В печати того времени нередко можно было встретить упреки книгоиздателям в том, что они не хотят издавать хорошие книги, платят мало и неаккуратно. Однако во многом подобные претензии были несправедливы. Ведь обычный издатель волей-неволей должен быть коммерсантом; если он не будет получать доход, то не сможет продолжать свою деятельность и прогорит. Издавать книги русских беллетристов из-за слабого спроса было не очень выгодно. Современник свидетельствовал: «От недостатка общения книгопродавцев с писателями, от неопределенности вкуса русской публики и от многих горьких опытов, вселивших взаимное недоверие в писателей и книгопродавцев, рукопись часто не находит себе издателей довольно долго. Как для публики, так и для книгопродавцев нужно имя»493.
Издатели, сделавшие ставку на выпуск книг отечественных авторов, быстро прогорали. Например, известный издатель А.Ф. Базунов в 1860-х гг. организовал выпуск «Библиотеки современных писателей», включившей книги популярных современных прозаиков (Ф.М. Достоевского, Н.С. Лескова, Вс.В. Крестовского, Г.И. Успенского, В.Г. Авсеенко, А.С. Афанасьева-Чужбинского и др.), однако книги расходились очень плохо, что привело его в итоге к банкротству494. Не имело успеха и предпринятое Ф.Т. Стелловским в первой половине 1870-х гг. «Полное собрание сочинений русских авторов» (где были представлены Достоевский, Писемский и др.), что явилось причиной прекращения его (как и А.Ф. Базунова) издательской деятельности. Выражая точку зрения отечественных книгоиздателей, М.О. Вольф отмечал в 1870-х гг.: «…нам, русским издателям, нельзя рисковать, нельзя печатать больше 1000, 1200 экземпляров, и то известных авторов, потому что на больший спрос рассчитывать трудно»495. Хорошо расходились произведения авторов с именем и нашумевшие публикации, но таких книг было очень мало; вторым, а тем более третьим изданием выходили очень немногие книги, собрания сочинений переиздавались обычно лишь через 15—20 лет. Поэтому, приобретая для издания какую-либо книгу, издатель отнюдь не был уверен в успехе. Отсюда низкие гонорары и низкие тиражи.

**ЗАДАНИЕ 1**
Сколько экземпляров, по словам М.О. Вольфа из отрывка о книгоиздании, русские издатели могли печатать без риска?
**ЗАДАНИЕ 2**
Опираясь на отрывок о книгоиздании, объясните, почему упреки в адрес книгоиздателей были во многом несправедливы.
**ЗАДАНИЕ 3**
Продолжите отрывок о русском книгоиздании после его последнего предложения.
Строки, приведенные далее, — самостоятельный материал, с отрывком не связанный.

**ДАННЫЕ**
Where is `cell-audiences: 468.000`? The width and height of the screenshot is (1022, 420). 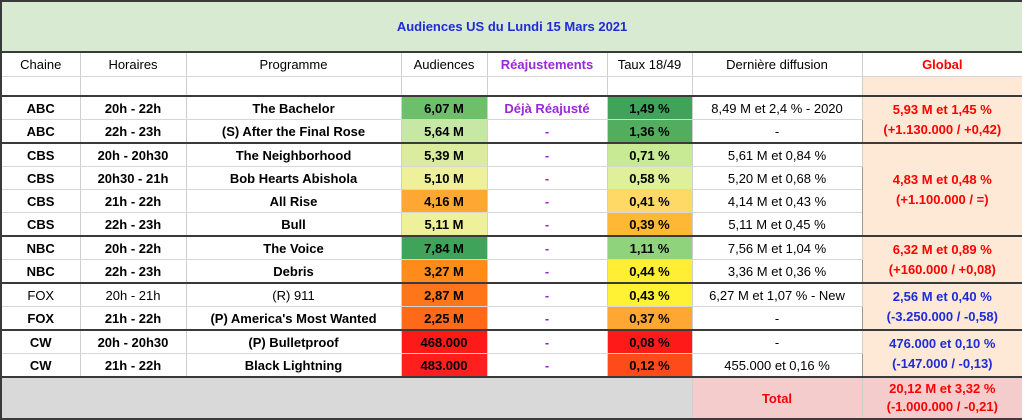 cell-audiences: 468.000 is located at coordinates (444, 342).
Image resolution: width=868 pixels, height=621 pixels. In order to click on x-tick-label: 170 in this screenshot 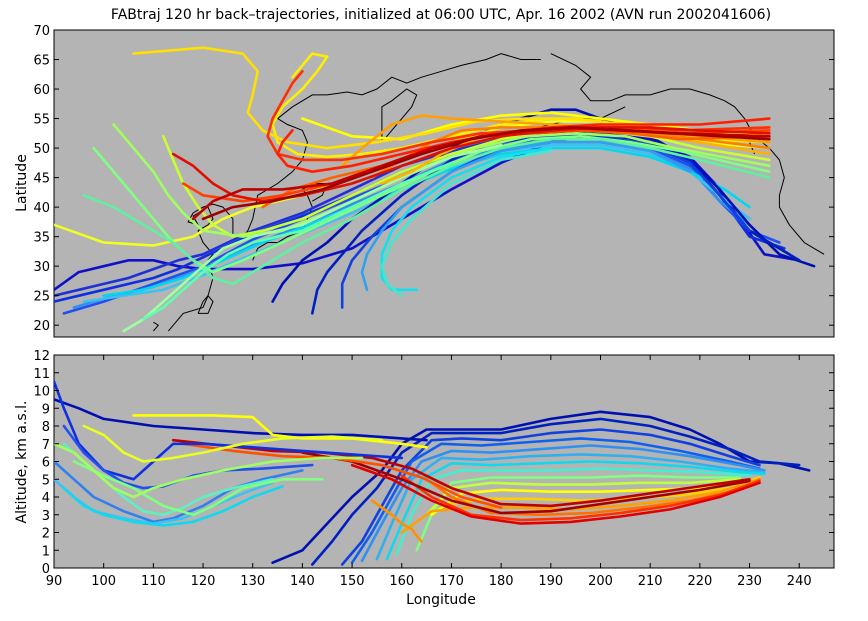, I will do `click(452, 582)`.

**ОТВЕТ К ЗАДАНИЮ 1**
Не больше 1000–1200 экземпляров, и то лишь книг известных авторов.

**ОТВЕТ К ЗАДАНИЮ 2**
Обычный издатель неизбежно должен быть коммерсантом: без дохода он не сможет продолжать дело и прогорит. Книги русских беллетристов из-за слабого спроса издавать было не очень выгодно.

**ОТВЕТ К ЗАДАНИЮ 3**
Издание периодики было гораздо выгоднее и надежнее, поэтому нередко делались попытки совместить оба вида издания – издатели журналов (М.М. Стасюлевич, Н.А. Некрасов, Г.Е. Благосветлов, М.Н. Катков) выпускали книги (наличие типографий и налаженных каналов распространения позволяло делать это более экономично), книгоиздатели (Н.Л. Тиблен, М.О. Вольф и др.) стремились дополнить книгоиздание журналом.
Известны, конечно, примеры процветавших издателей (М.О. Вольф, И.И. Глазунов, Я.А. Исаков и др.), но успех им обеспечивала ориентация не на книги отечественных беллетристов, а на учебники и учебные пособия, детскую литературу, переводы зарубежной прозы, имевшие более широкую читательскую аудиторию.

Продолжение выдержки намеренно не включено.